The plot is as follows. Lonely mother Billy (Christina Hendrix) raises two children in a rickety house in some forests near Detroit and tries to earn a living by taking a model in a fetish club to Eva Mendes and Ben Mendelsohn (a wonderful Australian supporting actor, you definitely saw him in "Casino robbery" and in the "Place under the pines"). While at night she cuts off her artificial face with a scalpel for the joy of the public, her eldest son staggers through the ruins, quarrels with the only dangerous guy in the district (Matt Smith), finds a flooded city nearby and walks by the hand with a neighbor from the house opposite (Sir’sa Ronan finally playing a normal person, not an infantile fool). Almost immediately, everything becomes so bad and dangerous for everyone, which is clear - it is necessary to throw it down, but for a long time nobody brings it down.
It is difficult to resist the temptation to disassemble Lost River into components - the problem is that after this analysis it is not quite clear what remains of Gosling himself. First, the film opens with a five-minute direct quotation from The Tree of Life, and then, towards the end, it sends a distinct hello to "Holy Motors Кара" Corporation of Karax. There is also a sudden jamb of glowing neon bicycles in the middle of an empty Detroit suburb - hello “Otvyazny vacation” (“Lost River” was shot by the same operator). Hero "from the movie" Drive. "Thirdly, the tricky angles and streams of bright colored light - blue scenes, red scenes, pink, purple, green. This is very much like the last film of Gosling's big friend, God forgive" which was featured on the same Cannes festival last year, and which Gosling probably learned by heart - he played a major role there.
Maybe Ryan just didn't have a lot of time watching movies before.

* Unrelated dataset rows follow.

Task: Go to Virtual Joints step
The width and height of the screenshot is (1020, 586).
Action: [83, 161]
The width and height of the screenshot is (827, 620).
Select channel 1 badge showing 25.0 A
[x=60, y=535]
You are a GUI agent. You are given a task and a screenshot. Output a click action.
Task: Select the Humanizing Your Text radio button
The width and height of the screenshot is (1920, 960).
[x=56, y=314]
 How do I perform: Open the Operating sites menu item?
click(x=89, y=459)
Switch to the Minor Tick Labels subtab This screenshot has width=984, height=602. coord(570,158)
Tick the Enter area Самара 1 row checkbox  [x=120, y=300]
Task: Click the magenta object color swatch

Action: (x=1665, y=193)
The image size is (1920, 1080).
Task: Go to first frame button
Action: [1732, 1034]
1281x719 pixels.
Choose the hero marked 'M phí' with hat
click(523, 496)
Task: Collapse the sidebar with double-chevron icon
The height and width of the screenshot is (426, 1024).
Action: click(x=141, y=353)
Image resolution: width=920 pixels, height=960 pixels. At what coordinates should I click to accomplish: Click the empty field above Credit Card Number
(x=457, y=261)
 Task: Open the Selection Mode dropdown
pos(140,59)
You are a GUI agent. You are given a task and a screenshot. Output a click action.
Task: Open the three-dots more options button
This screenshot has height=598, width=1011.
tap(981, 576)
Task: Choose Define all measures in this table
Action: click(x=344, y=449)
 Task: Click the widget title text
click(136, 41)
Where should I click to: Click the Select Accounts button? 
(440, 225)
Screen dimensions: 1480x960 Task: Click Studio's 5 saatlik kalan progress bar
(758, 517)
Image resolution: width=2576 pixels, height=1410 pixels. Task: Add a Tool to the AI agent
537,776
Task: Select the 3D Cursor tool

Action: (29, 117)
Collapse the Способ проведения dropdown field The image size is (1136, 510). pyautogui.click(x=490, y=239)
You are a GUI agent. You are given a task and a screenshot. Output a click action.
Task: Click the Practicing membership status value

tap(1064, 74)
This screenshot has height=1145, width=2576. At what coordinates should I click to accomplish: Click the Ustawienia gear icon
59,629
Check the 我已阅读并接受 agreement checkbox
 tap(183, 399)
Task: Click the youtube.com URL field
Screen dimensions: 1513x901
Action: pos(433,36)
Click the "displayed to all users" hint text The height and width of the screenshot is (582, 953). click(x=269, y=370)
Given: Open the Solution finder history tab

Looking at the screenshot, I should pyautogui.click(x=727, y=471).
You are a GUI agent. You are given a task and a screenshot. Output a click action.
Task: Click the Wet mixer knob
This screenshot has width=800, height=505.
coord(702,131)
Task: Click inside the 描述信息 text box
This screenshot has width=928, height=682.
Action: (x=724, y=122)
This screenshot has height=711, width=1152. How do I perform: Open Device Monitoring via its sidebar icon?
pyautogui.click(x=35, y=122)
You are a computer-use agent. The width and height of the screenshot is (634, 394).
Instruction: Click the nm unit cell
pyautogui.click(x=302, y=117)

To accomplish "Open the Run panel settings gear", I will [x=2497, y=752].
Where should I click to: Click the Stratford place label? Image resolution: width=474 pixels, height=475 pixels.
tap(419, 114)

To be honest, there is a feeling that the train to Croisette as the main star of Refn films (Drive also had a great success here), the new director understood what he wanted and could, and then came to Refn for advice, and he shared the recipe with him : domineering mother, multicolored lighting, incomprehensible mystical enemy, someone from Chromatics at the sound desk. It is noteworthy that all the explicit references that we have already mentioned are also sent mainly to the main Cannes hits of recent years. Maybe Ryan just didn't have a lot of time watching a movie before, like in the past three years. In any case, to remove the "Lost River", it would really be enough to watch the 2010s. In itself, this is not such a big trouble, but everything else the film has a very boring and very convenient construction for a novice director: a vacuum vaguely mystical chronotope, a detached tale, a personal art ghetto where you can put only your favorite motifs and play with them as much it will fit in that Gosling does, safely ridding himself of one of the filmmaker’s most difficult tasks - to revive the world on the screen instead of coloring an artificial designer with multi-colored lighting and highlighting houses that are still burning in the frame.
Although the noise, of course, around the premiere was great. The audience in the hall stood with elongated necks and iPhones ready ten minutes before Gosling with Christina Hendricks (Eva Mendez, interestingly, did not come) appeared in the doorway - star fever captured even the stiff Cannon public. However, after half an hour a third of the hall quietly went to do more interesting things, because it is difficult to seriously watch the Gosling film. It has its strengths (the last twenty minutes, for example, are significantly better than anything else, as if by the end of the movie he really understood what he wants to say), but in general, what Lost River looks like usually looks like the first and the second short films of interesting directors in his youth. An awkward moment is, in fact, that, due to its status and circumstances, Gosling showed his “thesis work” in the second most important competition of the most prestigious film festival in the world. That's what you get when you’re everybody's darling.